Then, studying yoga privately with Reed, she had a better idea.

Valitt pondered the Indian tenets embedded in the movements, which stress the values of mindfulness and of the "divine within us."

Then she had "an aha moment."

"That's Judaism," she recalls thinking to herself.

"A very important theme or concept in Judaism is to take care of the body, and that the body is sacred," she said. "We're always mindful of being in the present moment and bringing this divine energy into the world. [Torah Yoga] embodies the Jewish teaching so you experience Judaism in your body."

And so, she approached the yoga instructor with her idea. According to Reed, it was an easy sell.

"Although I'm not Jewish I've always been interested in the teachings of Judaism," said Reed. The yoga, she says, makes the instruction more concrete.

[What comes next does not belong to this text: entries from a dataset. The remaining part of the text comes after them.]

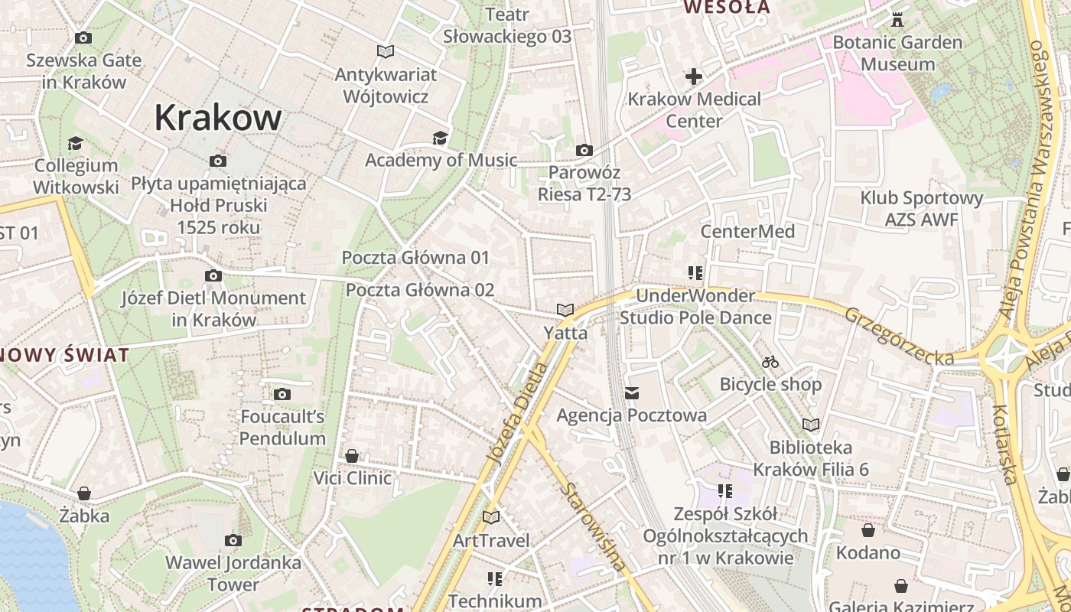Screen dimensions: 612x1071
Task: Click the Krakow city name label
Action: click(x=218, y=118)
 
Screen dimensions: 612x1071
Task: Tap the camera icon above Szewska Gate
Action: click(x=83, y=37)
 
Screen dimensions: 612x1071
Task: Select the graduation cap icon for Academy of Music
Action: click(x=440, y=138)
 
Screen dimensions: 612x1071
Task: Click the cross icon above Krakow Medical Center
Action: click(x=694, y=76)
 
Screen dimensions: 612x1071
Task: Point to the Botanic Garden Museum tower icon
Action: click(x=897, y=19)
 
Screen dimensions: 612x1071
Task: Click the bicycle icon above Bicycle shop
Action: click(x=770, y=362)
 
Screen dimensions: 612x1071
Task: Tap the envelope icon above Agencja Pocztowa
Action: click(x=632, y=393)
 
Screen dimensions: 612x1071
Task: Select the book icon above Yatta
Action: click(x=565, y=310)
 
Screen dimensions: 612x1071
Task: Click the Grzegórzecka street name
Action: click(x=900, y=336)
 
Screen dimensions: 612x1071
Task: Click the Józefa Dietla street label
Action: click(x=518, y=413)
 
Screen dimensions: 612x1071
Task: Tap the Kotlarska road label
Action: click(x=1004, y=444)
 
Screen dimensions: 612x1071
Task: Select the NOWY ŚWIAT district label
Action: click(x=65, y=355)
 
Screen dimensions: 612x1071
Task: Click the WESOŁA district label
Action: click(x=727, y=8)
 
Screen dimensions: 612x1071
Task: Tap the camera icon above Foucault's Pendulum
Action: click(x=282, y=395)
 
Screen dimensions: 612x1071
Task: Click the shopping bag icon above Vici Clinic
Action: click(x=352, y=456)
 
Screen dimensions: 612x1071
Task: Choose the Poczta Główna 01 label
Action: click(x=415, y=258)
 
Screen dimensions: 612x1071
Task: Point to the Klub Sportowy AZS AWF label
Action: click(x=921, y=209)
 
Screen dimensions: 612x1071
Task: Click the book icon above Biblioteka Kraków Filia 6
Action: click(x=811, y=425)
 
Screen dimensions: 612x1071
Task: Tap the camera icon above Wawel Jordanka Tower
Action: click(x=233, y=541)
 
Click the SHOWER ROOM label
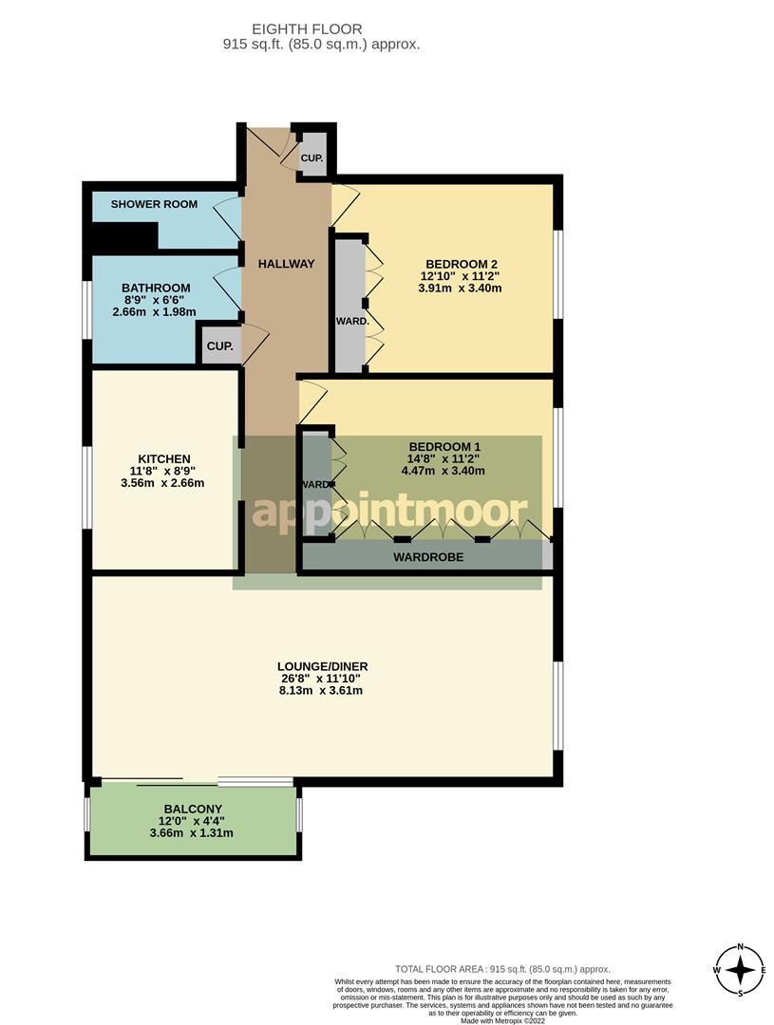click(x=154, y=204)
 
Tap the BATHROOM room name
click(x=156, y=288)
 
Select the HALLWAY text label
click(x=286, y=264)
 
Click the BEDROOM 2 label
click(x=462, y=264)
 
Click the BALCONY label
click(x=192, y=809)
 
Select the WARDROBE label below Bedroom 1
click(x=428, y=557)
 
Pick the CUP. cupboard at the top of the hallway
click(x=312, y=158)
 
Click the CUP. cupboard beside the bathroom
click(x=219, y=346)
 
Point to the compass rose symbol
click(x=740, y=969)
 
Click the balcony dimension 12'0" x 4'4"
click(x=192, y=821)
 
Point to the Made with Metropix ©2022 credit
click(x=503, y=1020)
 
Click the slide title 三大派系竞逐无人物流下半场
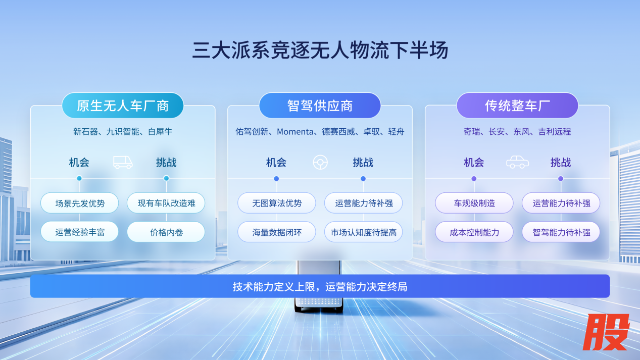tap(320, 50)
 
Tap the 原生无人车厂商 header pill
tap(123, 106)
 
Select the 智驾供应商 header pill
tap(320, 106)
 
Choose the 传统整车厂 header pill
tap(517, 106)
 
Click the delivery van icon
tap(123, 162)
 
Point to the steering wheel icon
tap(320, 163)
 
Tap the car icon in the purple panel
tap(517, 162)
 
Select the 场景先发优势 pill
tap(79, 203)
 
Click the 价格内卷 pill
tap(166, 232)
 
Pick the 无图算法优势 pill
tap(277, 203)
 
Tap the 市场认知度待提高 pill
tap(363, 232)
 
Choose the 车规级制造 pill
tap(474, 203)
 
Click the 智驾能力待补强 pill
tap(561, 232)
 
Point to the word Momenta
tap(295, 132)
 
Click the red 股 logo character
tap(606, 332)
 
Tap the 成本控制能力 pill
tap(474, 232)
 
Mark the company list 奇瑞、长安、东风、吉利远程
tap(517, 132)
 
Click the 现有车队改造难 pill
tap(166, 203)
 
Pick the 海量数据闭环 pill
tap(277, 232)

"It's actually really fun for me to figure out how to take the Torah and weave it in," she added.

Valitt eventually brought the concept to life by pairing Reed with Wisch, who is known in the local Jewish community thanks in part to her involvement with the Pioneer Valley Jewish Film Festival. Wisch, who lives in Northampton, works with the PJ Library, a project of the Harold Grinspoon Foundation, which aims to enhance Jewish life in western Massachusetts "and beyond." Funded chiefly by grants from the Grinspoon Foundation and Hadassah that amounted to $1,260, classes began in September. There is a $7 fee to attend.

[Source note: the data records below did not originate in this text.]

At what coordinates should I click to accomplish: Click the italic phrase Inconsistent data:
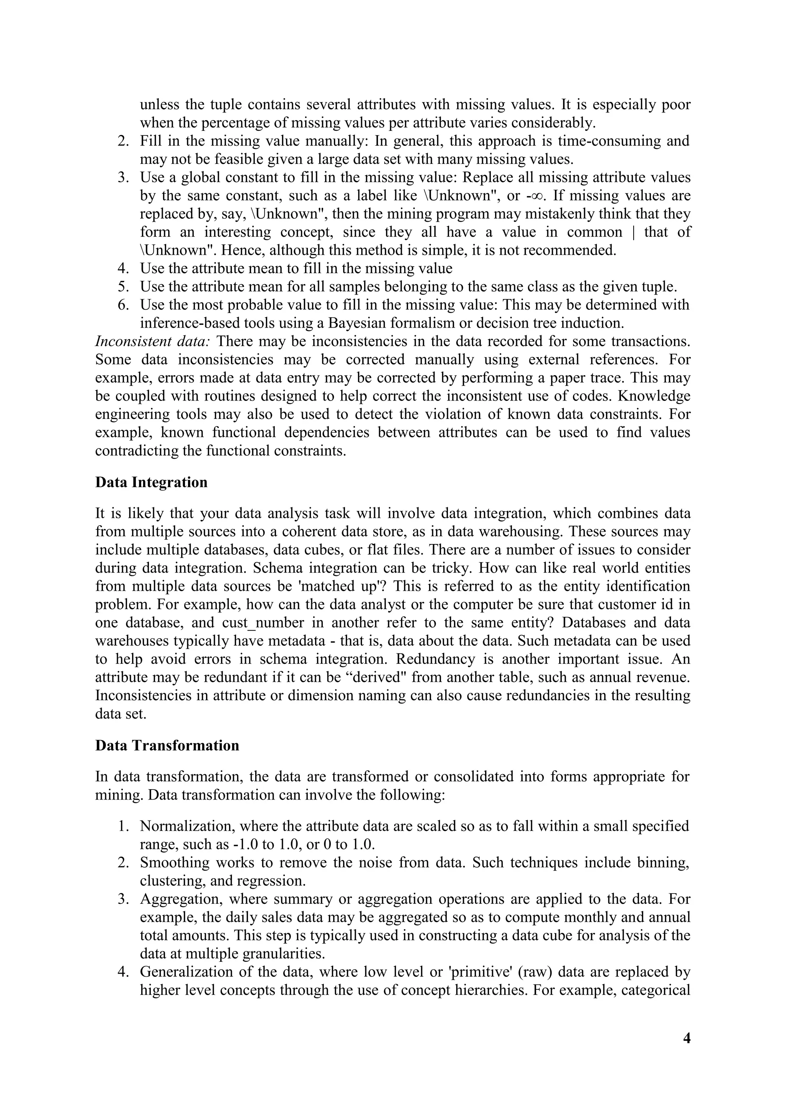(x=152, y=341)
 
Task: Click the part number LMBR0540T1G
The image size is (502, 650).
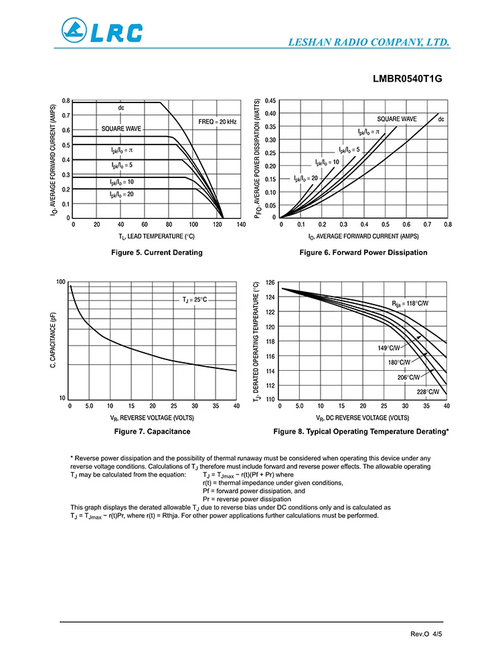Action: click(408, 78)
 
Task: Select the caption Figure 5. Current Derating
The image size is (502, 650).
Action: click(157, 252)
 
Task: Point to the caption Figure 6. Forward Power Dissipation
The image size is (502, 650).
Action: click(363, 252)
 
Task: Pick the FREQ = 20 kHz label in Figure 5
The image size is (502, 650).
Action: click(218, 121)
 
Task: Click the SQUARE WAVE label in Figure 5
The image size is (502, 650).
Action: click(121, 129)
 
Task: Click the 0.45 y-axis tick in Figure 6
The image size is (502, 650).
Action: click(269, 101)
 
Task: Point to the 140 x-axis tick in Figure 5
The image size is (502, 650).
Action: click(241, 226)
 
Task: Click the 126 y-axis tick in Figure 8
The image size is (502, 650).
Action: click(270, 282)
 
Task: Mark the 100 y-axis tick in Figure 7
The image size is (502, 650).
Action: click(61, 282)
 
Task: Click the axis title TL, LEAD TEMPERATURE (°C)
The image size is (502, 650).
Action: click(157, 236)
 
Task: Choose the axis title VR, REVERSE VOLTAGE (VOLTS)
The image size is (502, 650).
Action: click(153, 417)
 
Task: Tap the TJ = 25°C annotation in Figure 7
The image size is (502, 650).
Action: click(195, 299)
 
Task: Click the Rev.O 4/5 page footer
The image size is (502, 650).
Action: click(426, 633)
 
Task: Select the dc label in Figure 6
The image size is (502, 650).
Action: click(441, 119)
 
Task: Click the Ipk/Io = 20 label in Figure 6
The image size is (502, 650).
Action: click(305, 178)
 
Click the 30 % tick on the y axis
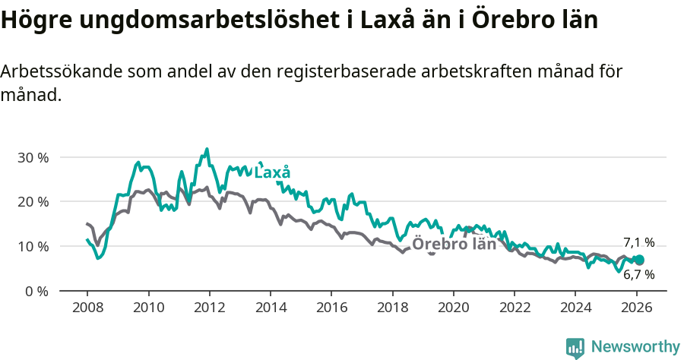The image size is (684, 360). click(x=33, y=157)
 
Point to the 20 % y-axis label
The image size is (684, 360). click(x=33, y=202)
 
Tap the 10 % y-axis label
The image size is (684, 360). click(x=33, y=247)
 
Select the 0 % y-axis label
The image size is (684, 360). click(x=36, y=291)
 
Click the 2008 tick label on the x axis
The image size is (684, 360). click(x=87, y=309)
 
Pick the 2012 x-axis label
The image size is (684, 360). click(x=209, y=309)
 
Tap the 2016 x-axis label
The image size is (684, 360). click(x=331, y=309)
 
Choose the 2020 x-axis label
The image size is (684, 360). click(x=453, y=309)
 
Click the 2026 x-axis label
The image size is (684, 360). click(x=636, y=309)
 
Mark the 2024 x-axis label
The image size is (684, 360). click(x=575, y=309)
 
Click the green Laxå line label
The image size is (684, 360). click(x=272, y=172)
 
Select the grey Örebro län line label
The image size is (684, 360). click(x=454, y=244)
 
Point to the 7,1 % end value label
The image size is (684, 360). click(x=638, y=242)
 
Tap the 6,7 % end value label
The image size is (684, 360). click(x=638, y=275)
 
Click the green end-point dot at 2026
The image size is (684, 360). click(x=639, y=261)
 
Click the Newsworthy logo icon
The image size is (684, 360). click(x=575, y=348)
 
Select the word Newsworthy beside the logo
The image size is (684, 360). click(x=635, y=347)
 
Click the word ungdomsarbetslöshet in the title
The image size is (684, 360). click(x=198, y=21)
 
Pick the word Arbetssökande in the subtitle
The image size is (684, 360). click(x=62, y=72)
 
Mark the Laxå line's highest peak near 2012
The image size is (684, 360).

The opening session happened in the same month as Rosh Hashanah.

"The first one was about turning and returning; preparing for Rosh Hashanah, and readjusting," Wisch said. "During that month, we're trying to refocus on our intentions to live life at its highest level." And so, for the remainder of the hour-and-a-half period, Reed led the class in exercises that incorporated literal turning.

Shifting to relaxation

Amelia Ender, the Jewish chaplain at Mount Holyoke College in South Hadley, conducts weekly Torah Yoga sessions on Friday afternoons at the school's interfaith chapel. Like Valitt, she believes that the practice adds a meaningful dimension to religious study.

In the Abbey Interfaith Sanctuary at Mount Holyoke, crosses sit adjacent to pagan altars, and an empty Torah cabinet faces Buddhist decorations in a room with multicolored banners hanging from the ceiling. It is here that Ender has led her weekly class for the past few years. Between three and 10 students usually attend, she says, depending on the academic calendar.

With the lights dimmed, and students sitting with folded legs and relaxed arms, Ender began describing an Old Testament story in which ordinary men turn out to be angels sent from God. The lesson, she explained in a soft voice, urges followers to broaden their perception and to see what is not always visually clear.

Ender spoke Hebrew words, then translated: "I place my sense of the divine in front, or in relationship to me, always.

"Create space for divine to be welcome or invited at all times," she instructed. Then the meditation began. The three students lay on the floor. The remaining lights went off. Ender lit a beeswax candle and told them:

"Settle into yourself. Let the week go, and your mental chatter go like candle wax."

She calls the weekly classes an effective way for students to shift from the work week to Shabbat, the Jewish day of rest, which begins at sundown on Friday.

Ana Schreck, a Mount Holyoke senior and regular participant, says she attends Torah yoga as a way to relax on Fridays.

As a Jew who is not active in the on-campus religious community, Schreck says that Ender's sessions help keep her in touch with her cultural background.

Last month at Lander Grinspoon Academy, Ackerman had similar thoughts.

It was his first time attending Torah yoga; he had learned about it from an advertisement at Congregation B'nai Israel. The connection between Jewish traditions and yoga, in which he previously dabbled, had great appeal.

"Trying yoga in the past has been trying to enter a foreign culture," he said. "This familiarized it."

As the class ended, Cleo Gorman rolled up her yoga mat and remarked on Reed's "spirit and energy," using a Hebrew word that translates roughly to "wind of God."

"I love your ruach," she told her, then left the room.